Dr. Val FarmerDr.Val
Rural Mental Health & Family Relationships

What Makes A Community A Community?

August 4, 1997

What is a sense of community? How is it created? Why do some rural towns have a greater sense of community than others? Are rural towns losing their sense of community? Why? How can it be increased?

I asked Darryl Hobbs these questions. He is a professor of rural sociology at the University of Missouri. Here are some of his answers.

Some people think community is a type of joining with other people of like interests or circumstances - the banking community, art community, bowling community or the "gay or lesbian" community. These are not true communities. These groups are factions of communities.

Community feeling happens when people come together for the good of the whole. People feel they belong to a community when there is a pattern of trust, cooperation and organization that benefits everyone. This type of intense relationship and mutual trust follows the lead of local leaders who are unselfish, visionary, inclusive and skillful at negotiations and developing consensus.

They have a history of past successes in working together. It is a tradition. Looking at a town's history, you can identity a core group of leaders who started a tradition of civic responsibility. Their example educated subsequent generation of leaders on how leadership is done well. They set a pattern of community cooperation and celebration.

It is grounded in the norms and beliefs of the community. "This is what we do. We have strong ties to each other. Our local organizations work together."

Rural places have an advantage when it comes to community. There is a greater density of relationships. People know one another and relate to each other in multiple settings and roles. They aren't segregated into interest or age groups. Community activities affect everyone. This is the great potential strength of rural communities. The whole is better than the sum of its parts.

This sense of community is a real resource. You can literally bank on it. The more you have of it, the better children do in school. As to rural development, it has more monetary consequences than natural resources, location of the interstate, community intrastructure or even the education of the populace.

This sense of community trust and willingness to interact and cooperate in solving community wide problems doesn't belong to any one person. It is embodied within the community. If you don't use it, you'll lose it. The more you use it, the more you have I

People learn civic responsibility in their families, churches and schools. Working with others to do good for the community creates good feelings. There is positive reinforcement for constructive behavior. People migrating from cities often are looking for the feeling of belonging to a community. The inclusive friendliness is a powerful attraction of rural communities.

The towns that don't have it have their leadership fractionated into separate groups. An example of this would be a town with five churches each going their separate ways versus a town with five churches who collaborate on projects.

Children feel it when they sense that the community is proud of them and their school. They can learn civic responsibility at school and collaborate on projects for community betterment. Schools can be a centerpiece in cultivating a sense of community.

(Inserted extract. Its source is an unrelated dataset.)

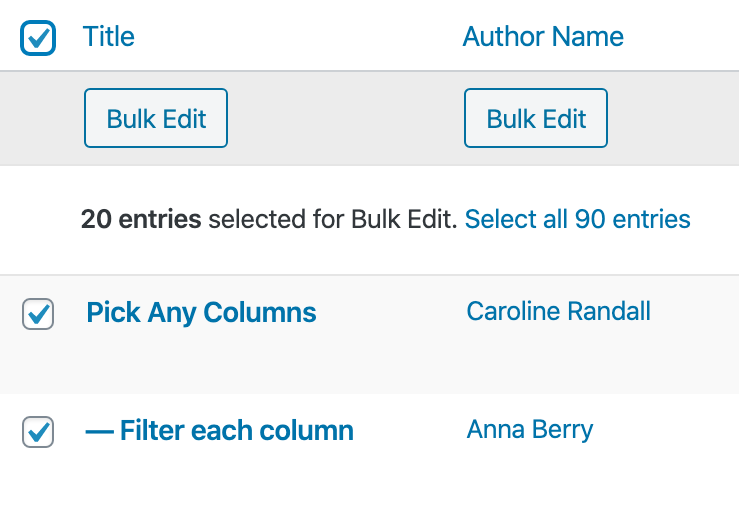The image size is (740, 510).
Task: Deselect the Pick Any Columns row checkbox
Action: tap(38, 314)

What forces detract from community? Hobbs offers these views:

- An increase in rural commuting. Many people live in small towns and commute to other places for medical services, entertainment, supplies, shopping, work etc. Bedroom communities don't organize themselves around problems and goals. Geographic isolation helps keep community spirit alive.

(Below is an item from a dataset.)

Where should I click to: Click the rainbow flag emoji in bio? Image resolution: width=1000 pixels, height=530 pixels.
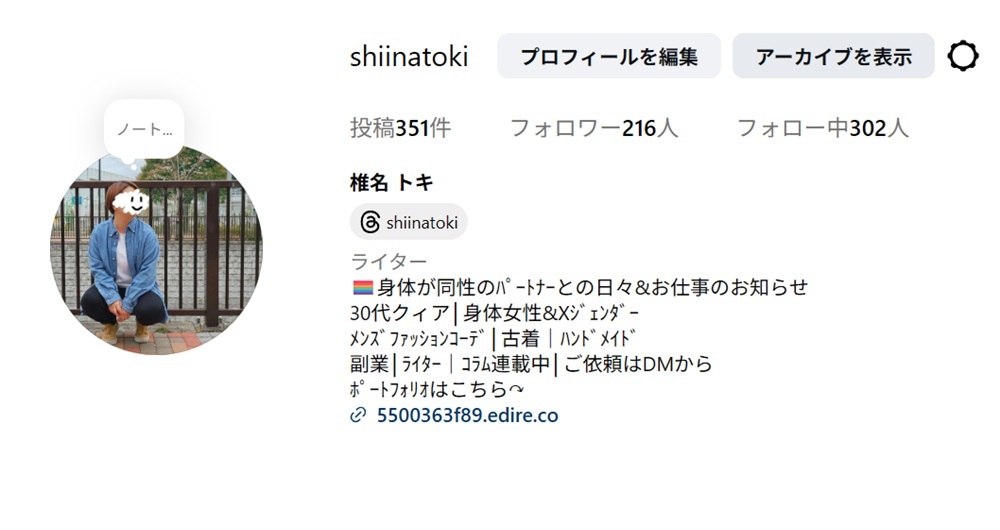362,288
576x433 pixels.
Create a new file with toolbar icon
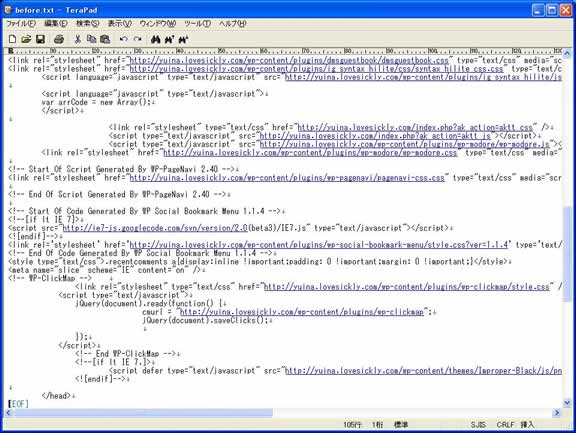click(12, 39)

- The private world of television. Many people attribute the decline of "neighboring" and community spirit to the arrival of television. Electronic neighbors replace real ones.

- A reliance on national media instead of local media. People are more familiar and better informed about the White House than about their local court house. They borrow problems from elsewhere and assume these problems are going on in their own back yard. Young people grow up not knowing their place, their local history, their local economy or local issues.

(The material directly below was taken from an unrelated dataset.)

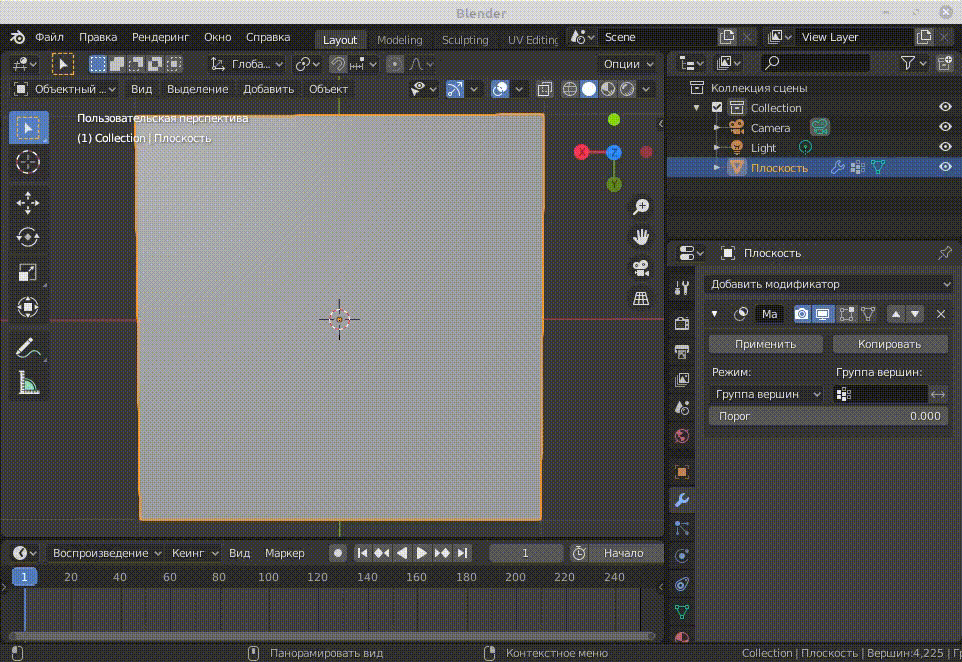962x662 pixels.
Task: Toggle camera view in viewport
Action: click(641, 268)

Leadership development programs fill a key role by informing local leadership. Local leaders keep up-to-date on what is happening and affecting them in their own backyard - socially, economically and politically.

- An avoidance of controversy and conflict. Rural people tend to put a constant restraint on their willingness to take risks. They have to weigh carefully what they say and do. Communities do better when there is an open and free discussion of ideas and problems. Fearful communities don't let a controversy surface. But when it does, people take sides with a vengeance.

- Prejudice and intolerance. Rural people can be quite judgmental of each other. The best communities are inclusive and help everyone participate and to feel a part of community life. The leadership core is inclusive and welcomes new people and new ideas. Issues and problems become everyone's responsibility.

- Differences in economic status. Economic hard times and disparity between the "haves" and the "have-nots" tear away at the fabric of community life. Excessive competition with each other creates an unwillingness to join on common issues.

Community spirit and responsibility are what makes rural communities special. How does your community stack up?